Compare to Uniswap (50/50 pool with same price):

50/50 pool at 2,000 USDC/ETH would have 10 ETH and 20,000 USDC.

Buying 1 ETH: Pay ≈ 2,222 USDC
Slippage: 11%

Why is Balancer slippage higher?

The 80/20 pool has less USDC liquidity (5,000 vs 20,000). When you add 2,619 USDC to a 5,000 USDC reserve, that's a 52% increase! Hence the high slippage.

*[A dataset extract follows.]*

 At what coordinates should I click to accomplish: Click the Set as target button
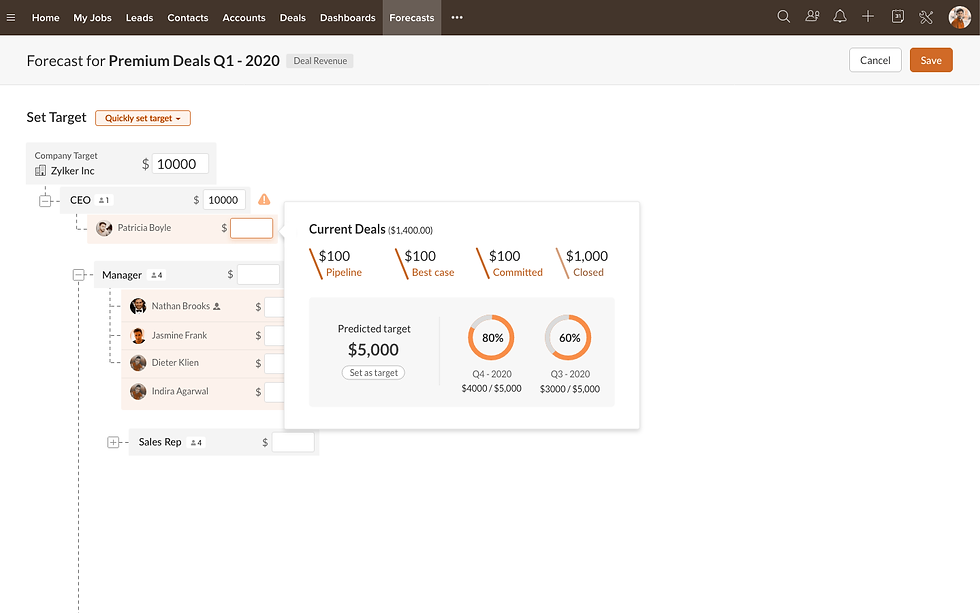373,373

Understanding Weighted Pools

Key intuition: Weights determine how much of each asset the pool wants to hold, value-wise.

80/20 ETH/USDC pool:

  • Pool wants 80% of value in ETH
  • Pool wants 20% of value in USDC
  • Automatically rebalances to maintain this ratio
  • Acts as a leveraged ETH position

Why use weighted pools?

1. Reduced impermanent loss

If you're bullish on ETH, an 80/20 pool gives you:

  • More ETH exposure (80% vs 50%)
  • Less rebalancing (pool sells less ETH as price rises)
  • Lower IL than 50/50

Comparison when ETH 2x:

50/50 Uniswap:

  • Start: 10 ETH + 20,000 USDC ($40k)
  • End: 7.07 ETH + 28,284 USDC ($56,568)
  • IL: -5.72%

80/20 Balancer:

  • Start: 10 ETH + 5,000 USDC ($25k)
  • End: 8.94 ETH + 8,944 USDC ($26,832)
  • IL: -2.5% (less IL!)

Actually, let me recalculate this properly using the correct formulas.

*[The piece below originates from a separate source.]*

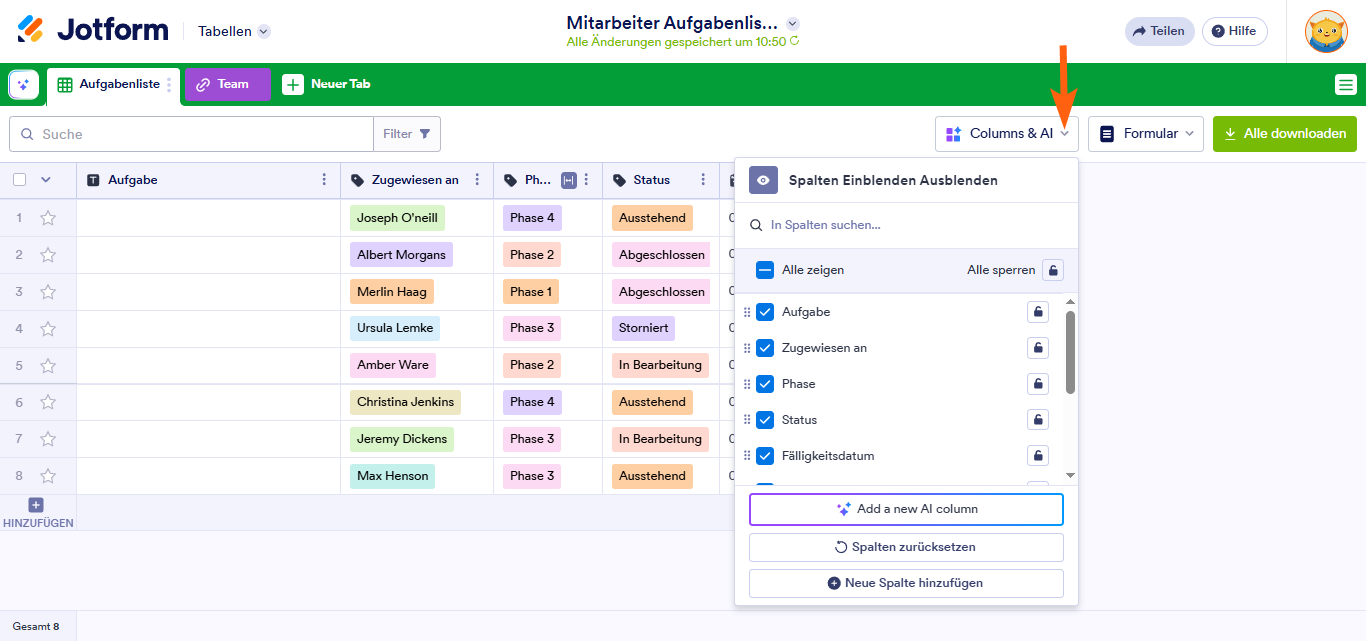
Task: Click Neuer Tab to add tab
Action: click(327, 84)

For an 80/20 pool, when ETH doubles:

Initial state: V₀ = r_ETH^0.8 × r_USDC^0.2

After rebalancing: V₁ = r'_ETH^0.8 × r'_USDC^0.2 = V₀

Also, the new price must be 2x:

p' = 2p₀
(r'_USDC × 0.8)/(r'_ETH × 0.2) = 2 × (r_USDC × 0.8)/(r_ETH × 0.2)
r'_USDC/r'_ETH = 2 × r_USDC/r_ETH

Let r_ETH = 10, r_USDC = 5,000 initially.

Setting V' = V₀:

(r'_ETH)^0.8 × (r'_USDC)^0.2 = 10^0.8 × 5,000^0.2

And price constraint:

r'_USDC/r'_ETH = 2 × 500 = 1,000
r'_USDC = 1,000 × r'_ETH

Substituting:

(r'_ETH)^0.8 × (1,000 × r'_ETH)^0.2 = 10^0.8 × 5,000^0.2
(r'_ETH)^0.8 × 1,000^0.2 × (r'_ETH)^0.2 = 10^0.8 × 5,000^0.2
r'_ETH × 1,000^0.2 = 10 × (5,000/10^4)^0.2
r'_ETH × 1,000^0.2 = 10 × (0.5)^0.2
r'_ETH = 10 × (0.5/1,000)^0.2
r'_ETH = 10 × (0.0005)^0.2
r'_ETH = 10 × 0.287 = 2.87...

Hmm, this isn't giving sensible results. Let me use the general IL formula for weighted pools from the literature.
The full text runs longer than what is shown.